Occult Experiments in the Home: Personal Explorations of Magick and the Paranormal by Barford Duncan

Occult Experiments in the Home: Personal Explorations of Magick and the Paranormal by Barford Duncan

Author:Barford, Duncan [Barford, Duncan]
Language: eng
Format: mobi
Publisher: Karnac Books
Published: 2011-07-15T00:00:00+00:00


There is much to be said for ruling out the mundane before resorting to the paranormal, but would things have been different if he had had an experience of the kind that offered no opportunity for physical investigation? Earlier,2 I described how objects rolled around of their own accord after I’d messed with the Ouija board as a teenager. There was no room for degrees of misperception in this experience: either the objects moved or they did not. If they did not, then my sanity is in question; if they did, then reality misbehaved. Either way, the explanation is something more interesting than a draught through a keyhole.

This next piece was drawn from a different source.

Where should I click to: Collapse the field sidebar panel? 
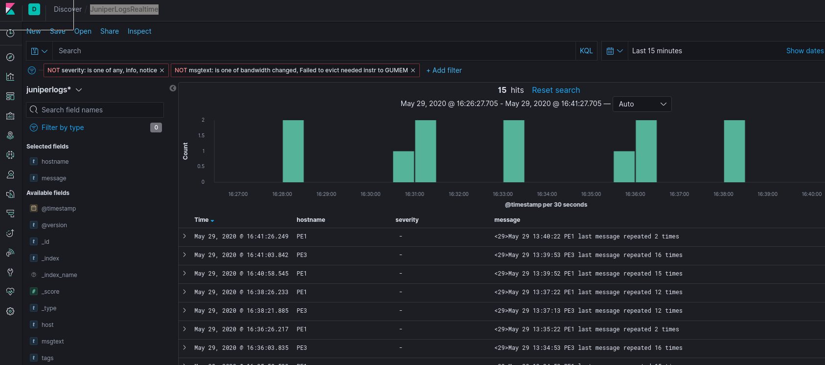click(x=173, y=88)
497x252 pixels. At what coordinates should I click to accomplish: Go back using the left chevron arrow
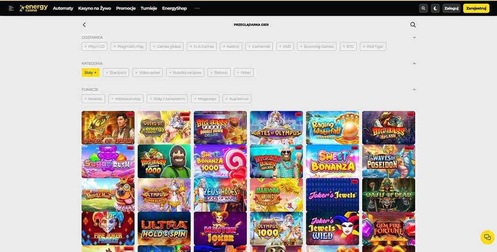click(x=84, y=25)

The characteristics of Dawkins’s atheism are not unique but bear comparison with Sigmund Freud, who was one of the most popular and influential critics of religion in the previous century. Although Dawkins offers intriguing suggestions, he shies away from stating specifically what kind of a delusion he considers religion to be, and from where it may have arisen. Freud was more forthright: he regarded religion as a crutch for feelings of existential helplessness: “I cannot think of any need in childhood,” he wrote, “as strong as a father’s protection” (1930: 260). The idea of God, in Freud’s view, arises from projecting a reassuring fantasy of “the father” onto the external world.

Most educated people in the Western democracies would probably position themselves alongside Dawkins or Freud, yet at the time Freud first published his views a friend and correspondent, Romain Rolland3, challenged him that the basis of religion is not a fantasy but stems from a fairly commonplace experience:

[A] feeling which he [Rolland] would like to call a sensation of “eternity”, a feeling as of something limitless, unbounded—as it were, “oceanic”…. One may, he thinks, rightly call oneself religious on the ground of this oceanic feeling alone, even if one rejects every belief and every illusion (Freud, 1930: 251–252).